Quasi a confine con la Baia dei Turchi si arriva alla Spiaggia degli Alimini. Qui la sabbia è dorata e il mare sempre piatto in quanto protetto dalla posizione geografica ottimale e la luce particolarmente intensa rende le acque di uno splendido color turchese acceso.
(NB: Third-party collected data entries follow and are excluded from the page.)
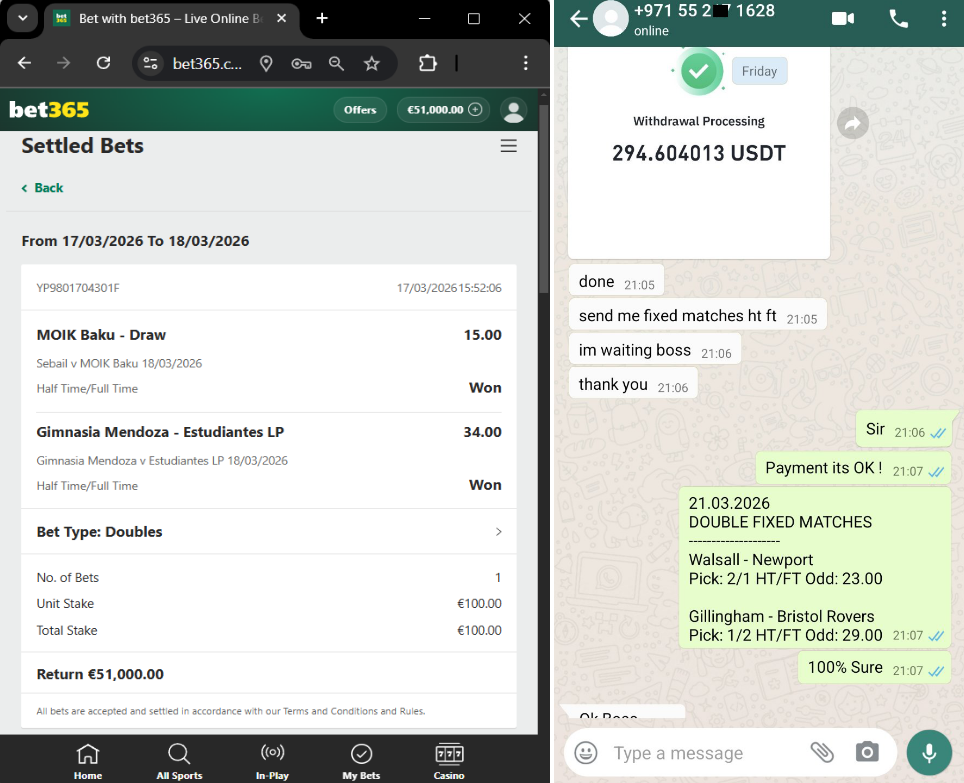Viewport: 964px width, 783px height.
Task: Open the Chrome tab search dropdown
Action: pyautogui.click(x=22, y=18)
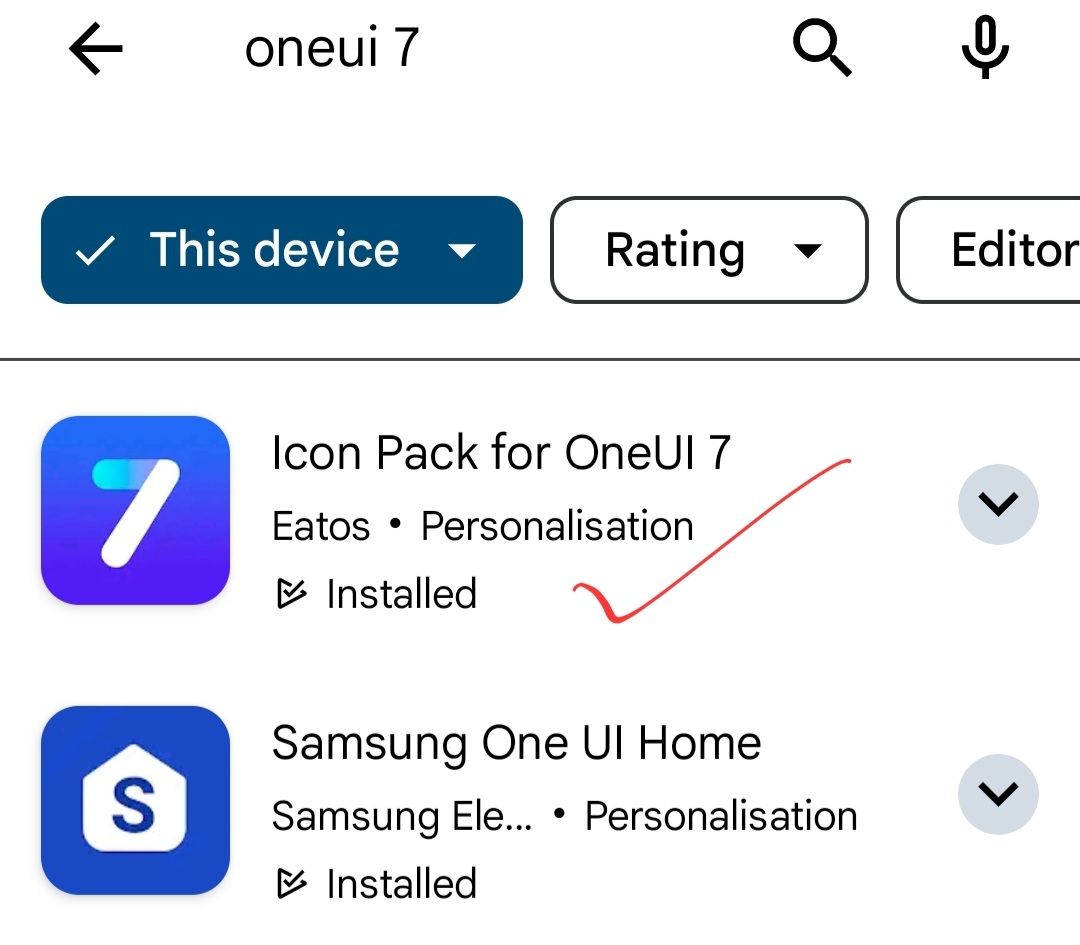The height and width of the screenshot is (945, 1080).
Task: Tap the back arrow to exit search
Action: pos(95,48)
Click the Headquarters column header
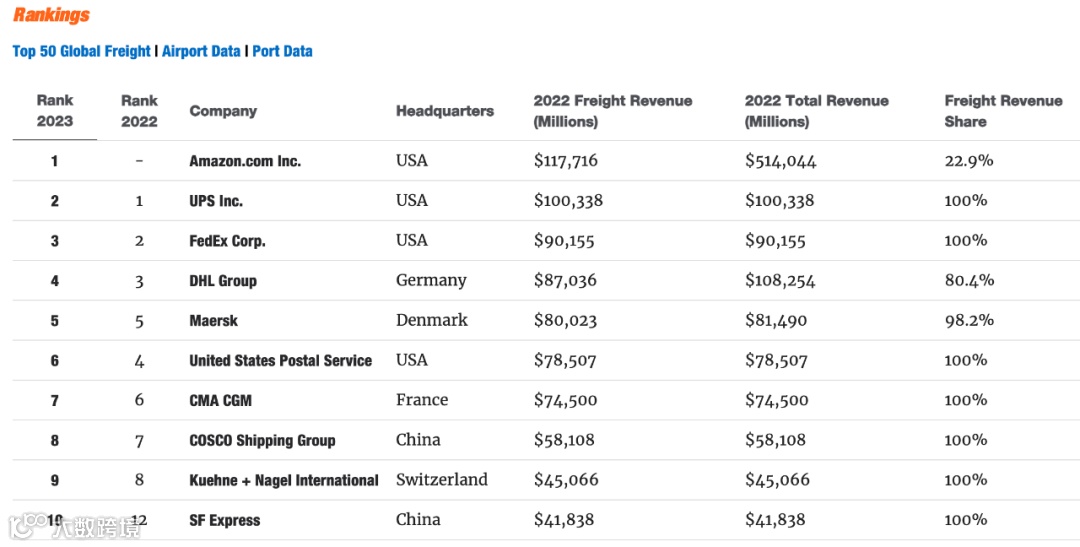Screen dimensions: 1080x547 pos(444,111)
I Laghi Alimini sono l’elemento più caratteristico dell’agro otrantino. Sono due bacini con fisionomie diverse: il più meridionale, detto “Fontanelle”, sgorga da una sorgente sotterranea; la sua conca è nella roccia, e l’acqua è dolce; mentre l’altro, “Alimini Grande” è alimentato da Fontanelle attraverso un canale chiamato "Lu strittu".

Coste a sud di Otranto
Il porto della città segna la divisione fra due tipi di costa nettamente distinti. Si passa dalla roccia bianca, segnata dai cespugli sempre verdi della piccola Baia dell’Orte, dove svetta ancora, quasi a sfida dei venti e dei secoli la vecchia Torre del Serpe, presente sullo stemma della città, alla costa alta e rocciosa in uno scenario pittoresco e suìggestivo tra promontori e calette sino a raggiungere dopo pochi chilometri, Santa Cesarea, ove quattro sorgenti di acque termali sgorgano in altrettante grotte collegate con gli stabilimenti delle terme attrezzati per le cure idroterapiche con fanghi radioattivi, per inalazioni e nebulizzazioni. A poca distanza, ai piedi della costa che scende a picco sul mare, le famose grotte “Zinzulusa” e “Romanelli” di particolare interesse turistico e scientifico per la ricchezza del materiale preistorico in esse ritrovato.